> **Exercise data**

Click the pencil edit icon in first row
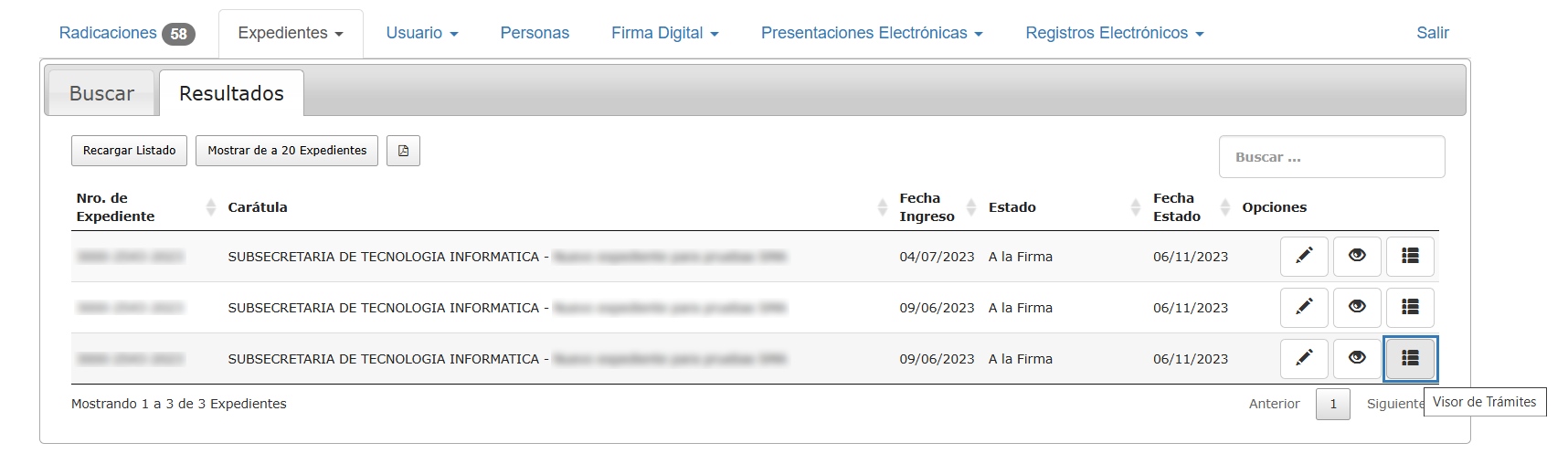Screen dimensions: 1568x464 tap(1304, 256)
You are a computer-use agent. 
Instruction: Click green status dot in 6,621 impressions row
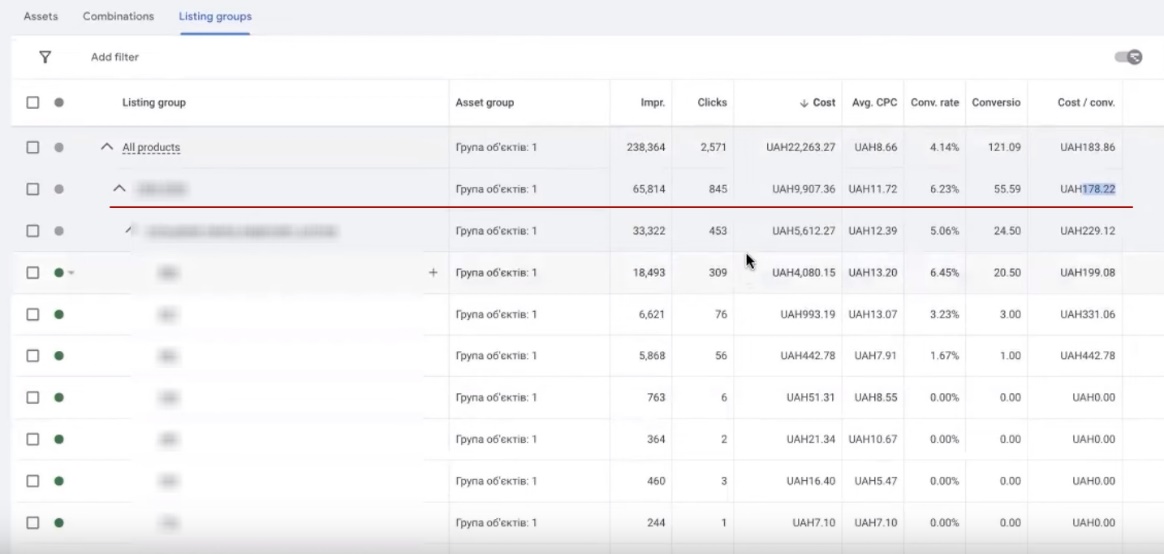coord(58,314)
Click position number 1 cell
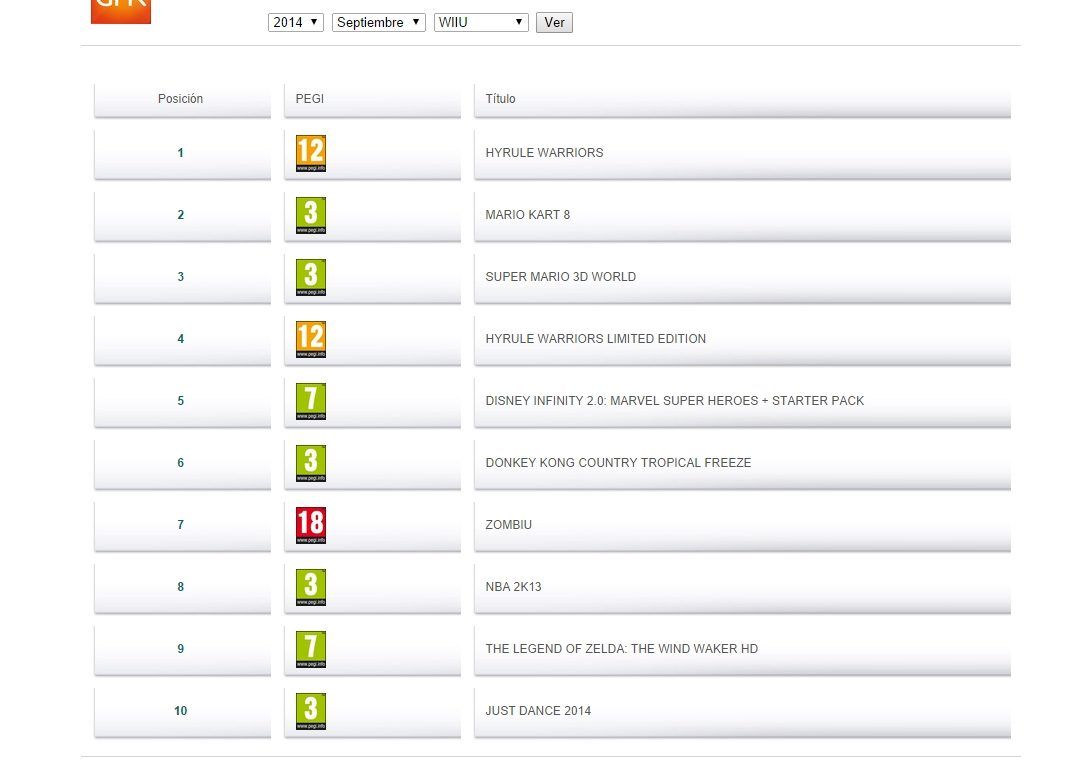 click(181, 153)
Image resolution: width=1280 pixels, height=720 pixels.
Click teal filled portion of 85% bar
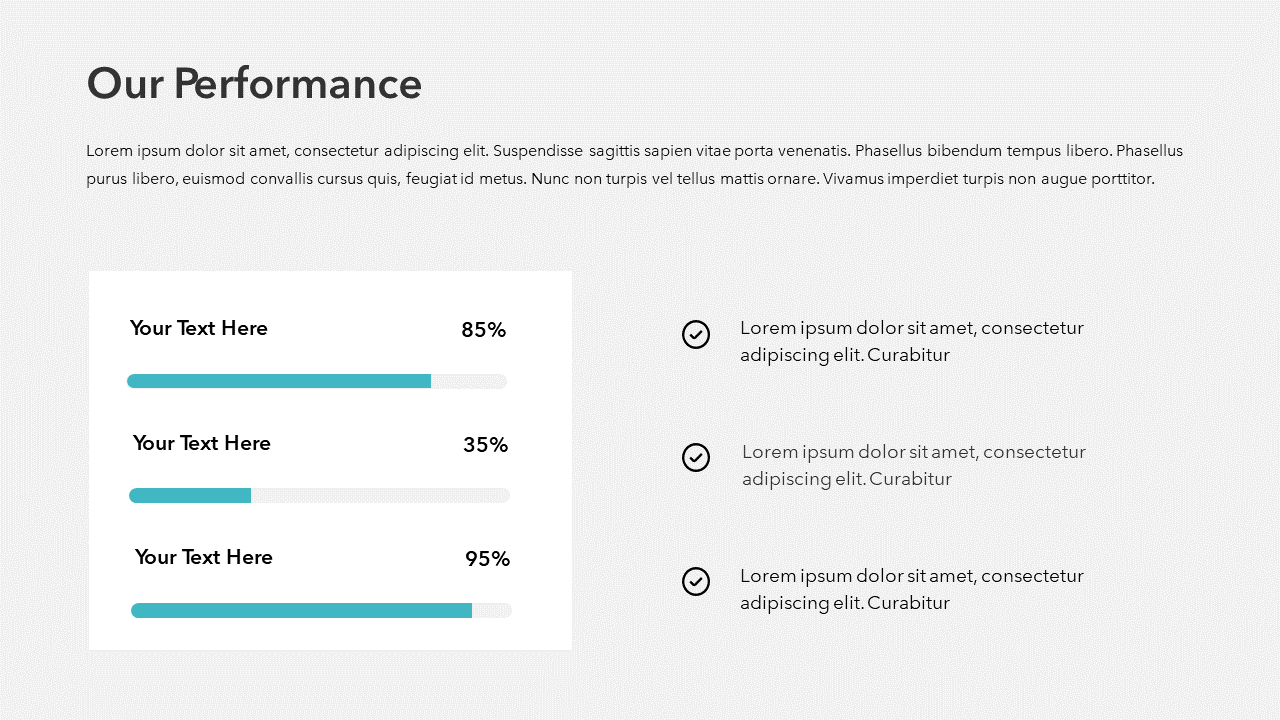[x=279, y=381]
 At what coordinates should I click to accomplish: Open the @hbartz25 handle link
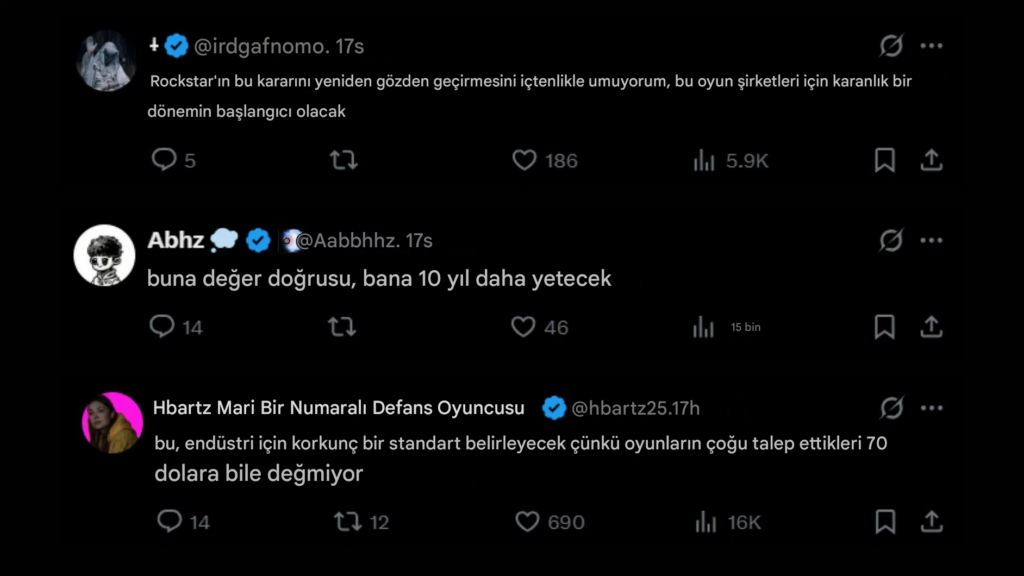(x=619, y=407)
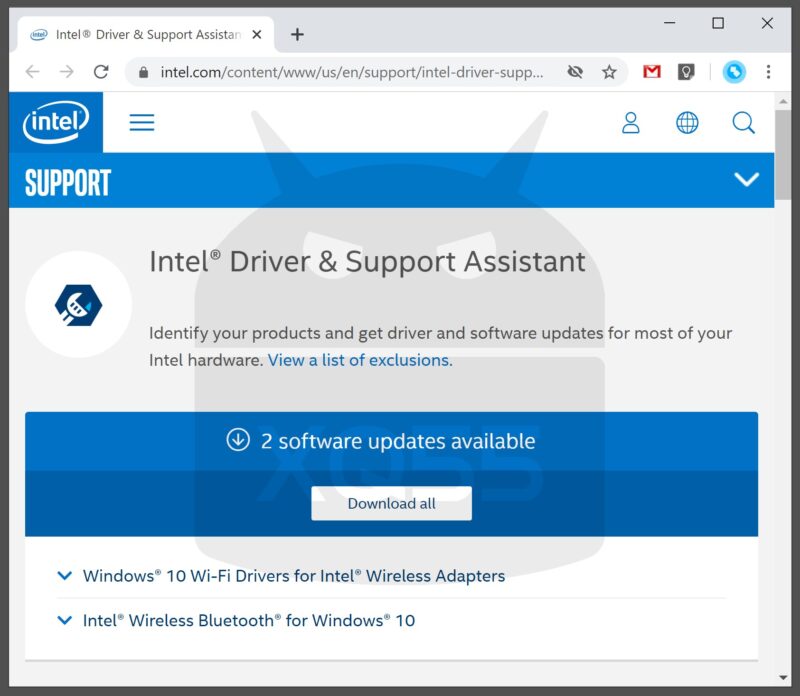Open the user account sign-in icon
Viewport: 800px width, 696px height.
(631, 123)
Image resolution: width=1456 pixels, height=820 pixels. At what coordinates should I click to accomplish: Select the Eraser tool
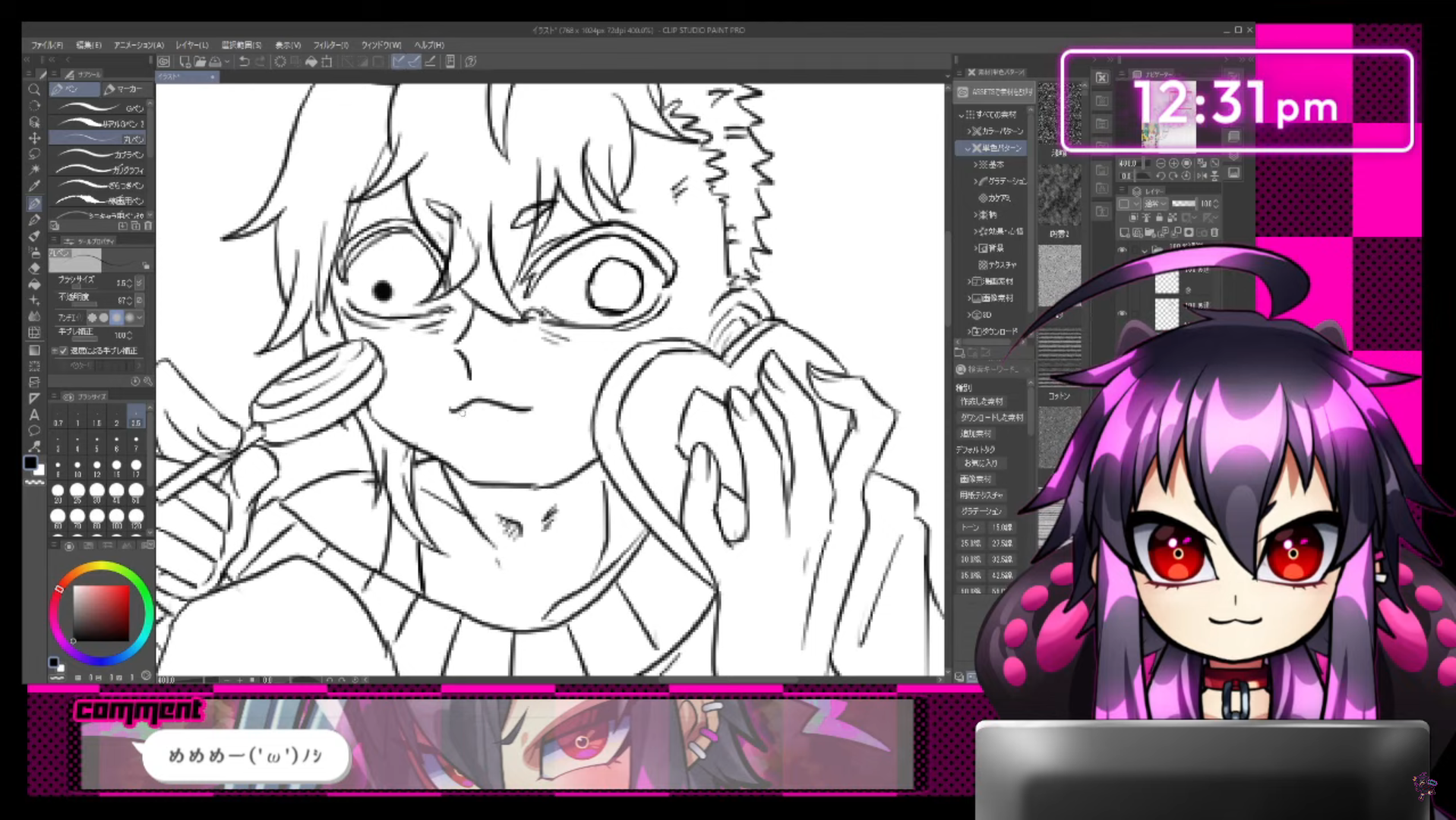click(x=34, y=268)
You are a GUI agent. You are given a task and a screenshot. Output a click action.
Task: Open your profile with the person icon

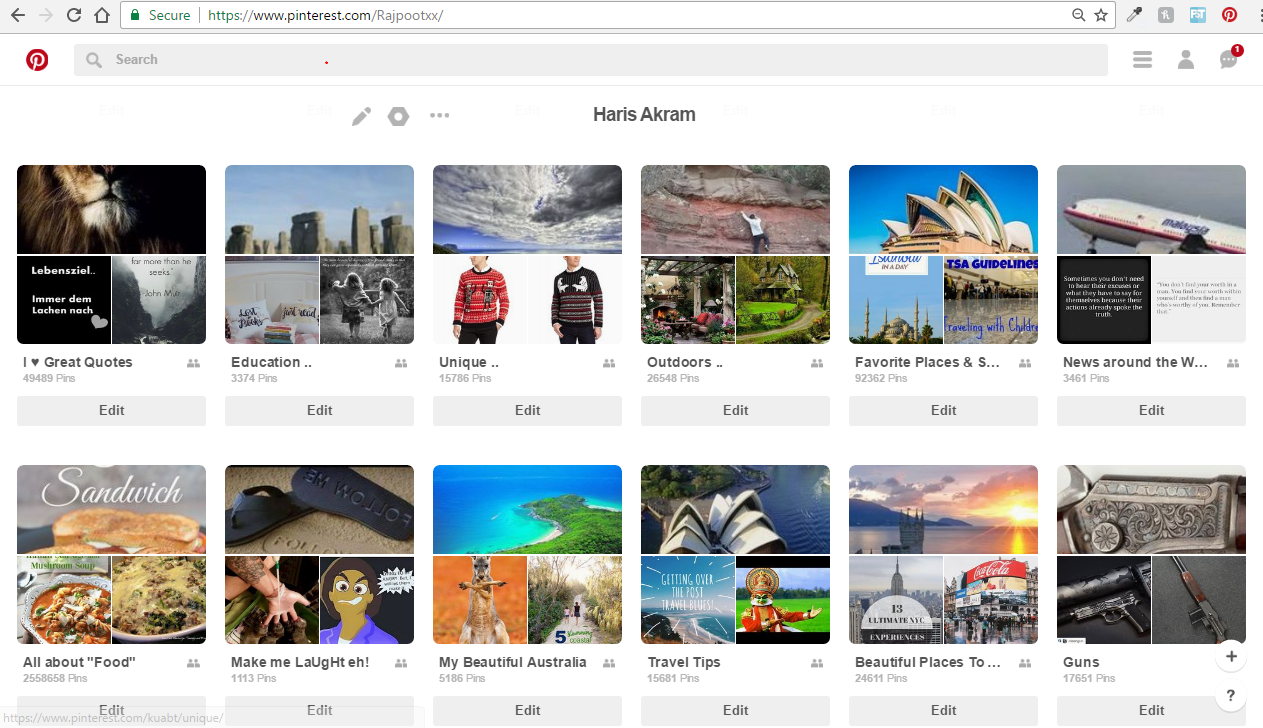pyautogui.click(x=1186, y=60)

> **Task**
From the records, copy every line that has the string "agent" in it.

> **Result of the task**
You are a computer-use agent. 
You are a GUI agent. You are given a task and a screenshot. Output a click action.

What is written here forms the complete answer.